> _Task brief_: Can you output the material from the line holding "Where should I" through the line holding "Toggle the Status", inclusive, as a two-column CSV with the headers text and answer? Use one row per text and its answer, put each value in a single quoted field, and turn line breaks into spaces.

====================

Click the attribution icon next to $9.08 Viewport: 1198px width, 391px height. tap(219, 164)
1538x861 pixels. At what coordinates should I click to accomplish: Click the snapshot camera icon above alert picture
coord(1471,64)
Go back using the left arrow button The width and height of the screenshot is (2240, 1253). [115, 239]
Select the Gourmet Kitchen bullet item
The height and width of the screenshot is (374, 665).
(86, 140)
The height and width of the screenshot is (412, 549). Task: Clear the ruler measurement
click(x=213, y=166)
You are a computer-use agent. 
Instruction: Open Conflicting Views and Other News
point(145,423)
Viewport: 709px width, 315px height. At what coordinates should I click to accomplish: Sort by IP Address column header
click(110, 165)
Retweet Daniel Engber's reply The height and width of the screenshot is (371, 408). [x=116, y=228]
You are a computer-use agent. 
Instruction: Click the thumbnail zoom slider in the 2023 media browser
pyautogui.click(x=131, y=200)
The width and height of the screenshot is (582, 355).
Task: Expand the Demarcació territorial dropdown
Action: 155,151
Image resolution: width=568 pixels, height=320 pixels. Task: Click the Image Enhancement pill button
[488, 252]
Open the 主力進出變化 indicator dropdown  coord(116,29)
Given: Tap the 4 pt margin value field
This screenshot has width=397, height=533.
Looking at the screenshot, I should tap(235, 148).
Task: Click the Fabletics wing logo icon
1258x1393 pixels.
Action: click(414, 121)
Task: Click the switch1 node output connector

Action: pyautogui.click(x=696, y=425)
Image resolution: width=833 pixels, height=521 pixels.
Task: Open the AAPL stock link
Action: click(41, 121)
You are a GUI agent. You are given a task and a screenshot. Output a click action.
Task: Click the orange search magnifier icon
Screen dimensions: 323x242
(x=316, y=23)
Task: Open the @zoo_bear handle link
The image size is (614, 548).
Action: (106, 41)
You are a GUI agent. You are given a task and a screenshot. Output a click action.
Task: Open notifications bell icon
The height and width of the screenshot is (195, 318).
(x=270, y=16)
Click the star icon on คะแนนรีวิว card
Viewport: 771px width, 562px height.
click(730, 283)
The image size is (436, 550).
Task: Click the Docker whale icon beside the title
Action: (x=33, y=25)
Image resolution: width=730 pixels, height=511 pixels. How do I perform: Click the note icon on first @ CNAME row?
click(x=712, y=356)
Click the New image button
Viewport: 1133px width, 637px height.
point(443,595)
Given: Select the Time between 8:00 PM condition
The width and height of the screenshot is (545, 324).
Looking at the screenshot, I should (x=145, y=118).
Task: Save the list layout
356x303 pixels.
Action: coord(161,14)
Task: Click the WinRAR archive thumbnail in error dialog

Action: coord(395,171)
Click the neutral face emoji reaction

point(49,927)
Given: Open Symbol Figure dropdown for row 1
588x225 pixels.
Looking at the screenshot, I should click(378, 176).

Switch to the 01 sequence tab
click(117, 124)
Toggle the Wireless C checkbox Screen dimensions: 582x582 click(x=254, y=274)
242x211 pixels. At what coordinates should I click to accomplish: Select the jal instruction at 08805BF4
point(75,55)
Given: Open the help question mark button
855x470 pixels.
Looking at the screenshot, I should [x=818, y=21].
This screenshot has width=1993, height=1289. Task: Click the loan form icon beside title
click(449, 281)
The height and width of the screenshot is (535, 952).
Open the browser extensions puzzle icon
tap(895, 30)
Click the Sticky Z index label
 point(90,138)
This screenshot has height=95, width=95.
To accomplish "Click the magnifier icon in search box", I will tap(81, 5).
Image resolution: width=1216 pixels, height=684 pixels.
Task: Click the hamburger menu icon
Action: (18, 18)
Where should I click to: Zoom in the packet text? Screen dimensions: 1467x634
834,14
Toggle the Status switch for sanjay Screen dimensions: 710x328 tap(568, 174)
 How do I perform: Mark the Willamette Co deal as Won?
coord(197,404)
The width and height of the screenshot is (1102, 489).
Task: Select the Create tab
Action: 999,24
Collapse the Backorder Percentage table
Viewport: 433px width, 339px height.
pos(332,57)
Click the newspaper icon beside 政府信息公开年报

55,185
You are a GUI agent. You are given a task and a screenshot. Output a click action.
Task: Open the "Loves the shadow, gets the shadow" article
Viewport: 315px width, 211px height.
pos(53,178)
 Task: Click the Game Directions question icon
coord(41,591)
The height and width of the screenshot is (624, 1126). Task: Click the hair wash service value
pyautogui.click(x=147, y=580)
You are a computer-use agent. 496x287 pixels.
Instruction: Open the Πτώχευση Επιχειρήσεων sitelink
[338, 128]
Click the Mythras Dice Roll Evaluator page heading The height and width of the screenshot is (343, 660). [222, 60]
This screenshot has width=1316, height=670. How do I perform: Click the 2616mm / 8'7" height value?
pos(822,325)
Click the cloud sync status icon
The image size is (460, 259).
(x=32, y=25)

====================

> _Solution to this task_:
text,answer
"Where should I click to: Zoom in the packet text? Screen dimensions: 1467x634","834,14"
"Toggle the Status switch for sanjay Screen dimensions: 710x328","tap(568, 174)"